The activation function was inspired by the "action potential", an electrical phenomenon between two biological neurons.

Let's start with a quick reminder of the biology class: A neuron has a cell body, an axon that allows it to send messages to other neurons and dendrites that allow it to receive signals from other neurons.

![Image de neuronne](./img/cn.jpg)

The neuron receives signals from other neurons through the dendrites. The weight associated with a dendrite, called synaptic weight, is multiplied by the incoming signal. Dendrite signals are accumulated in the cell body and if the resulting signal strength exceeds a certain threshold, the neuron transmits the message to the axon. Otherwise, the signal is killed by the neuron and does not spread any further. The action potential is therefore the variation in signal strength indicating whether or not communication should take place.

The activation function decides whether or not to transmit the signal. In this case, it is a simple function with only one parameter: the threshold. Now, when we learn something new, the threshold and connection probability (called synaptic weight) of some neurons change. This creates new connections between neurons, allowing the brain to learn new things.

Now let's see how all this works with an artificial neural network: The incoming values in a neuron (x1, x2, x3, ..., xn) are multiplied with their associated weights (reference to synaptic weight) (w1, w2, w3, ..., wn). These multipications are then summed and the bias (reference to the threshold) is added. The image below shows the calculation formula.

The purpose of activation is to transform the signal so as to obtain an output value from complex transformations between the inputs. To do this, the activation function must be non-linear. It is this non-linearity that makes it possible to create such transformations.

The most commonly used examples of activation functions are sigmoid, softmax, ReLU, tanh, etc.

![factivation functions](./img/reLU.png)

**Sigmoid :**  
The main reason why we use sigmoid function is because it exists between (0 to 1).

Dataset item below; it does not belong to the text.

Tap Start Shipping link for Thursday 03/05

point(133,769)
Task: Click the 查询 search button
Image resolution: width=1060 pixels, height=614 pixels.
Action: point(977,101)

Therefore, it is especially used for models where we have to predict the probability as an output. Since probability of anything exists only between the range of 0 and 1, sigmoid is the right choice.

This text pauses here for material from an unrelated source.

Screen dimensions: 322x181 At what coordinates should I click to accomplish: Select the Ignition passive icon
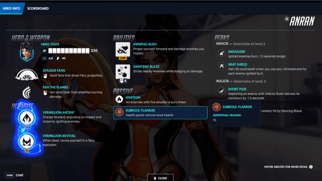pyautogui.click(x=120, y=99)
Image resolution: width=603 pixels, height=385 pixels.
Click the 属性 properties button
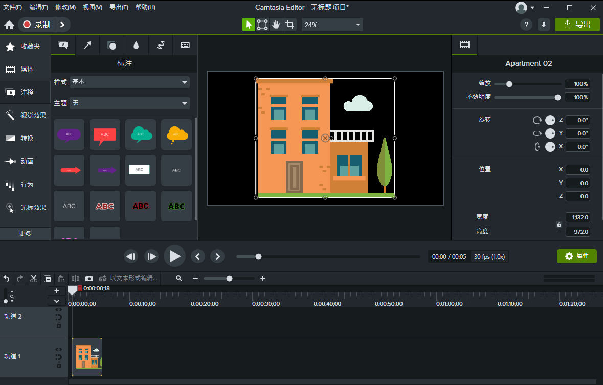576,256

**Tanh or hyperbolic tangent :**  
Tanh is also like logistic sigmoid but better. The range of the tanh function is from (-1 to 1). tanh is also sigmoidal (s - shaped).The advantage is that the negative inputs will be mapped strongly negative and the zero inputs will be mapped near zero in the tanh graph.

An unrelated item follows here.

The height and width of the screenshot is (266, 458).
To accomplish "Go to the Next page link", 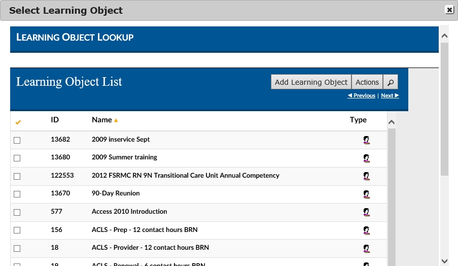I will [x=390, y=95].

**ReLU (Rectified Linear Unit) :**  
The ReLU is the most used activation function in the world right now. Since, it is used in almost all the convolutional neural networks or deep learning.

**Softmax :**  
The softmax function is often used in the final layer of a neural network-based classifier. Such networks are commonly trained under a log loss (or cross-entropy) regime, giving a non-linear variant of multinomial logistic regression. 

There are others, this list is not exhaustive, but they are the ones that are most often used.  

## How to choose the right activation function? 

It depends on what you want to achieve. There is no magic formula, but there are some conventions. 

You will normally never use softmax and tanh for hidden layers. The result obtained is not a good format to be processed by the following layers. They correspond much better to the output neurons. 

### Let us look at this in detail. 
The first layer here are the inputs. The inputs communicate in a linear way to the first hidden layer. Depending on the weight of the synapses, the next neuron will be activated. For example, if the pixel is black, its weight will have a value of 1, if the pixel is white it will have a value of 0. 
![](./img/act1.png)  

If we use the example of handwritten number recognition, we would like only dark pixels (and therefore the neuron) to be activated.  
![](./img/ex.jpg)

### reLU function
The reLU function is only activated when the weight it receives is greater than 0. So if the pixels are white, the next synapse will not activate and nothing will happen. On the other hand, the more black the pixel, the greater the weight, the more the function will send a maximum of linear signal to the next neuron. This is usually the behaviour we want for hidden layers. On the other hand, if we had used the tanh function, it will have activated the next synapse, whereas this is not what we want.

Remember that reLU is mainly used for hidden layers and rarely for output layers.

![](./img/relu1.png)


### Softmax function

The "softmax" function is very suitable for the output layer that do Multi-class classification. Unlike the tanh function, it gives the sum of all the predictions to arrive at 1. 

For example, if our model must recognize cats, dogs and hot-dog, the softmax function would give a result like this. 

- Cat : 0.80 
- Dog: 0.05
- Hot dog: 0.15 

The sum of the three values is well equal to 1 or 100%. . In the case of multi-class classification, this function will always be preferred. 

### Tanh function 

On the other hand, if we had chosen the tanh function, we could expect a result like this :

- Cat : 0.90
- Dog: 0.55
- Hot dog: -0.43

Why? Because the tanh function gives results in a range of -1 to 1 without worrying about a proportion with the other neurons. 

![](./img/tanh.png)

The tanh function is more suitable for other problems. For example, imagine that our model has to tell an autonomous car whether to turn right, left or go straight ahead. 
One could imagine the following. 

-1 = the steering wheel is completely to the left.  
0 = The steering wheel is in the middle.   
1 = The steering wheel is on the far right.    


### Sigmoid function 
Sigmoid gives results from 0 to 1. Sigmoid is particularly effective when it comes to making probabilities (example: The price of a house). Sigmoid is also effective for binary classification. 

![](./img/sig.png)


## To summarize 

 1. Hidden layers will almost always have an activation function of type reLU.
 2. The output layers will very often have one of these functions: "softmax", "sigmoid", "tanh". 


![](./img/partial_derivative_notations.png)